Information management

As I mentioned several posts ago, information management has been on my mind a lot lately. I regularly use 3 different computers (two PCs, one Mac) and two paper diaries (I’ve resisted a PDA). I’ve started to move computer-specific lists like bookmarks online (to del.icio.us) so I can access them from any computer, but the limitation is that I can still only access them when I’m online.

You may have noticed a growing number of feeds on my home page which link to various services I’ve signed up for to manage various aspects of information that I deal with on a regular basis. So far that includes photos I’ve uploaded, bookmarks of sites I’m reading (or plan to read). While I like the services that Flickr, AllConsuming, del.icio.us and others provide, there has to be a better way of managing information.

The main benefits of these services is that they are web-based, offer RSS and are social (I can see what others are reading and listening to). The downsides are of course, no guarantees that I’ll keep my data if the host decides to suspend the service, the data is stored remotely, there’s yet more passwords and logins to remember, and these services are not integrated with any of my other information.
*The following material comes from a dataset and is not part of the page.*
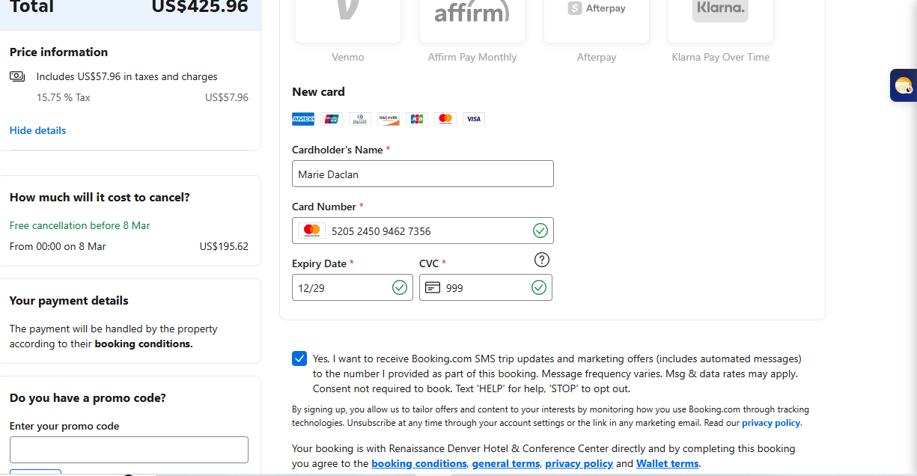This screenshot has width=917, height=476.
Task: Uncheck the SMS trip updates checkbox
Action: pos(299,358)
Besides all the things that the feeds track, there’s a great deal of information that comes and goes every day – emails, blogs, newspaper articles, books, journal articles, etc. Some items I have a copy of, whether electronic or print, and some I don’t. To me, the real crux of the problem is – how to manage information that is both text and non-text, digital and non-digital, owned and not owned, individual and social. How can information management systems be created, where necessary, which work with other systems that we have? If everyone’s information seeking methods are different, and everyone’s ‘information landscape’ is different, is there such a thing as a perfect system or software that can do everything for everyone?

I’ve started looking at different kinds of software to manage information. Hopefully there’s a way to sync the three computers I use regularly (two PCs and a Mac) and my two paper diaries. There’s databases, harvesters, enterprise systems and digital library repositories, but many of the options would fulfil some needs and require an additional piece of software to solve the rest.

Apple’s new Dashboard for Mac OS 10.4 Tiger kind of looks like what I want. With it, I could load up several widgets to check on my Gmail, Bloglines account, del.icio.us feeds, iCal entries and so on. But I don’t have Tiger and I’m not planning on buying it for my 3 year-old iBook.

And while I’ve found a good range of software that I like using for email, podcasts, etc, my computer doesn’t really like it when I open more than one application at once. Keeping up is becoming more and more time consuming.

When I was in San Francisco, I wrote up my wishlist –

The objective: a computer-independent, OS-independent keep-up widget

To: check account changes (Gmail, Bloglines notifications), check journal TOC pages for updates, check podcasts, vblogs and multimedia. Other links to generic useful stuff like links to travel wiki, wikipedia, language dictionaries, jargon/business/tech dictionaries etc, ical todo sync, click to mark for later reading, current and past reading lists, notes etc, library loans, library lookup.

How: browser based? Eclipse? Standalone app? Dashboard-esque widget?

Too much to ask? ;)

I’m going to start by installing TiddlyWiki on my USB drive. I’ll let you know how it goes.

2 Responses to “Information management”


  1. 1 Ivan Chew May 17th, 2005 at 2:19 am

    I worry about “pocket-space” management :)
    Am running out of pockets for my handphone, my BlackBerry (office-use), my Palm PDA (personal use), sometimes a USB Flash drive. But as much as I want a single-device/ application, I worry about utter dependence on it. As they say, it’s not wise to put all the eggs in one basket. I think the maxim holds true for information management too.